EXERCISE ▸ Reproduce every row below verbatim, omitting the pictures from your output.

LISTING ▸
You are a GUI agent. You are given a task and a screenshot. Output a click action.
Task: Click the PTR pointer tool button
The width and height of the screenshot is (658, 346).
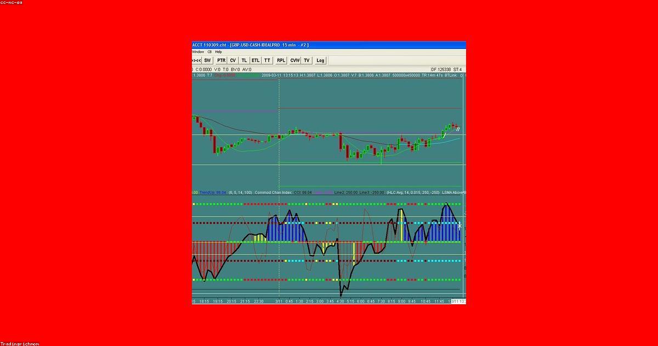(221, 60)
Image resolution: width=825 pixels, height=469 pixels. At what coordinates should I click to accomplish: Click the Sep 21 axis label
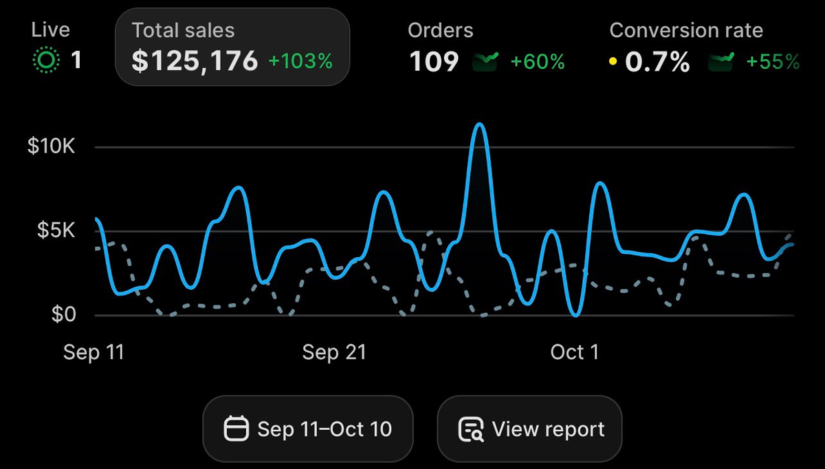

FINAL ANSWER ▸
You are a GUI agent. You are given a task and a screenshot. Output a click action.
Task: Click the PTR pointer tool button
The width and height of the screenshot is (658, 346).
(221, 60)
Image resolution: width=825 pixels, height=469 pixels. At what coordinates should I click to accomplish: Click the Sep 21 axis label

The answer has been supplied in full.